*** GIVEN TEXT ***
KVASIR (Gastrointestinal)

cd data
wget https://datasets.simula.no/downloads/kvasir-seg.zip
unzip kvasir-seg.zip

Lung Cancer

cd data
wget https://prod-dcd-datasets-cache-zipfiles.s3.eu-west-1.amazonaws.com/5rr22hgzwr-1.zip
unzip 5rr22hgzwr-1.zip
mv "lungcancer/Lung cancer segmentation dataset with Lung-RADS class/"* lungcancer
rm -r "lungcancer/Lung cancer segmentation dataset with Lung-RADS class/"

ISIC (Skin Lesions)

mkdir -p data/ISIC
cd data/ISIC
wget https://isic-challenge-data.s3.amazonaws.com/2019/ISIC_2019_Training_GroundTruth.csv
wget https://isic-challenge-data.s3.amazonaws.com/2018/ISIC2018_Task1-2_Training_Input.zip
wget https://isic-challenge-data.s3.amazonaws.com/2018/ISIC2018_Task1_Training_GroundTruth.zip
unzip ISIC2018_Task1-2_Training_Input.zip
unzip ISIC2018_Task1_Training_GroundTruth.zip

🏭 Industrial & Infrastructure Domain

Pothole Mix

Download from Mendeley Data

Industrial Defects

mkdir -p data/Industrial
cd data/Industrial
wget https://download.scidb.cn/download?fileId=6396c900bae2f1393c118ada -O data.zip
wget https://download.scidb.cn/download?fileId=6396c900bae2f1393c118ad9 -O data.json
unzip data.zip
mv data/* .
rm -r data

⬇️ Checkpoint Download

To facilitate benchmarking, pre-trained baseline model checkpoints can be downloaded using the provided script:

1. DCAMA-optimized checkpoints

Needed for DistillFSS experiments

bash scripts/download_dcama.sh

2. Other baseline checkpoints

Needed for comparison with other methods

bash scripts/download_baselines.sh

πŸš€ Getting Started

DistillFSS provides two main entry points for running grid search experiments:

1. Refinement/Distillation (refine.py)

Refinement (TransferFSS)

Fine-tune a pre-trained model on support examples for improved performance.

# Sequential execution
python refine.py grid --parameters parameters/refine/DATASET_NAME.yaml

# Parallel execution (creates SLURM scripts)
python refine.py grid --parameters parameters/refine/DATASET_NAME.yaml --parallel

# Only create SLURM scripts without running
python refine.py grid --parameters parameters/refine/DATASET_NAME.yaml --parallel --only_create

Distillation (DistillFSS)

Train a student model by distilling knowledge from a teacher network that processes support examples.

python distill.py grid --parameters parameters/distill/DATASET_NAME.yaml

The distillation process:

  • Creates a teacher-student architecture
  • Trains the student to mimic the teacher's outputs
  • Embeds support-set knowledge into the student's parameters
  • Evaluates on the test set after distillation

2. Speed Benchmarking

Evaluate the inference speed and efficiency of different models.

python distill.py grid --parameters parameters/speed.yaml

Configuration Files

The repository includes pre-configured parameter files organized by experiment type:

πŸ“Š Baseline Configurations (parameters/baselines/)
*** End of GIVEN TEXT ***
*** STORED DATA ***
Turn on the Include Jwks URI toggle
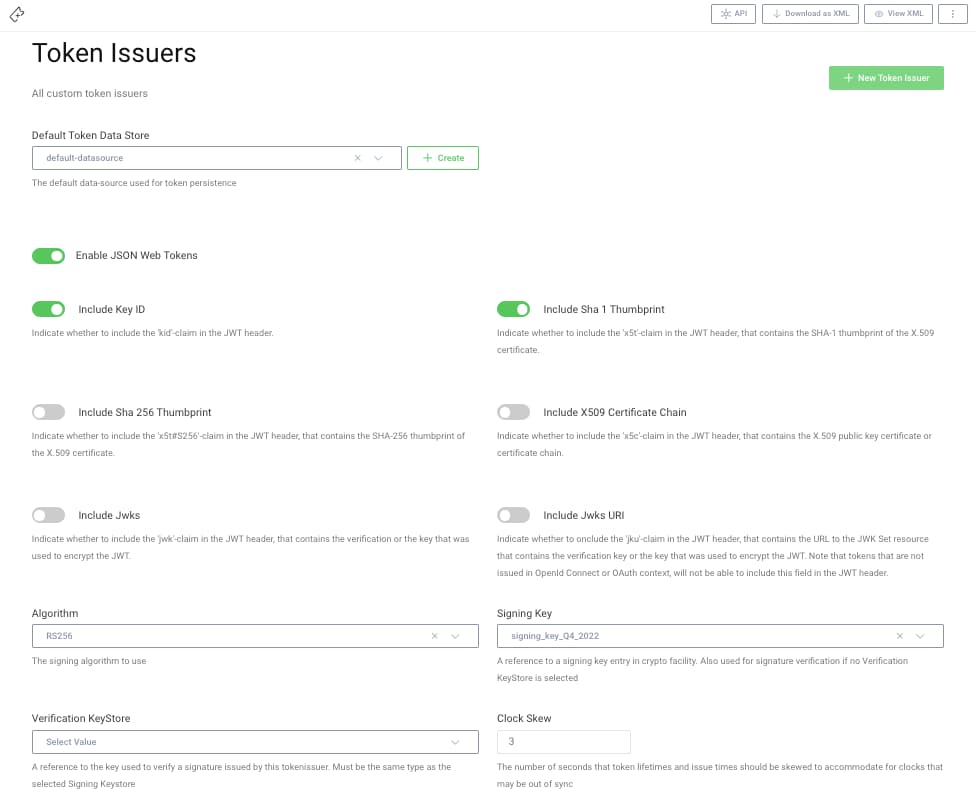Screen dimensions: 976x798 [513, 514]
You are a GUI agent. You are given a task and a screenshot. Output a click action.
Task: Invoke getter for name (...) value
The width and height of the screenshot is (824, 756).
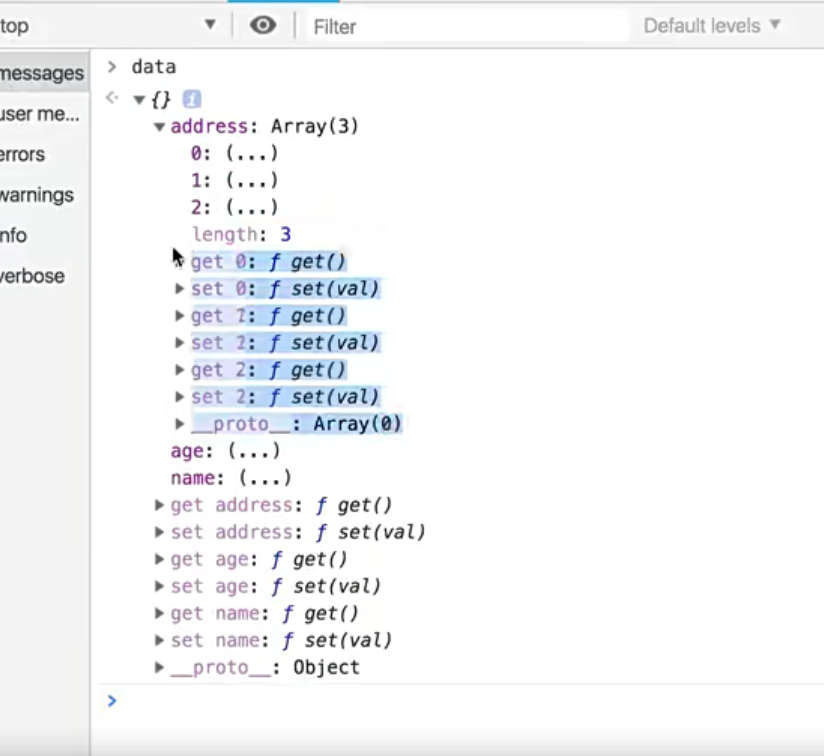pos(264,478)
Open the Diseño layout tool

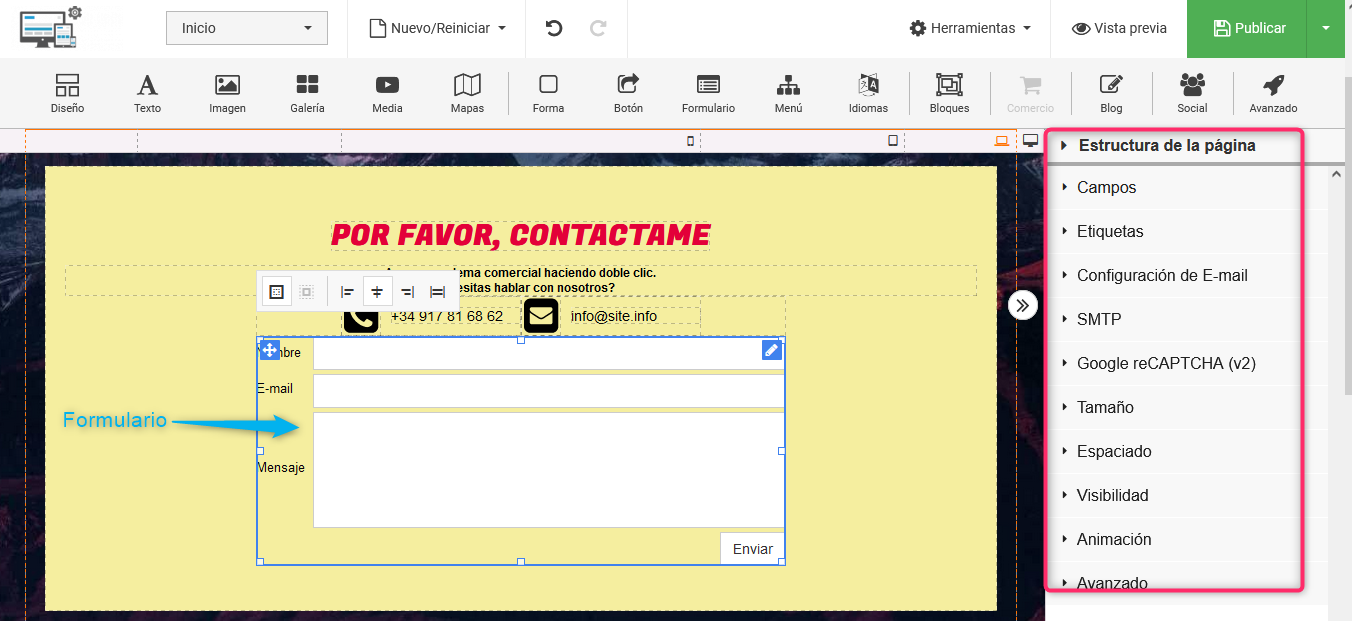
*** End of STORED DATA ***
-- REQUIRED TASKS --
[1] In the DistillFSS setup text, retype the passage from "2. Other baseline" to "1. Refinement/Distillation (refine.py)".
[2] According to the DistillFSS setup text, why would someone run "bash scripts/download_dcama.sh"? Answer in one to three sentences.

-- ACTIVITY ANSWERS --
[1]
2. Other baseline checkpoints

Needed for comparison with other methods

bash scripts/download_baselines.sh

πŸš€ Getting Started

DistillFSS provides two main entry points for running grid search experiments:

1. Refinement/Distillation (refine.py)

[2] The script downloads the DCAMA-optimized checkpoints, which are needed for DistillFSS experiments. These pre-trained baseline checkpoints are provided to make benchmarking easier.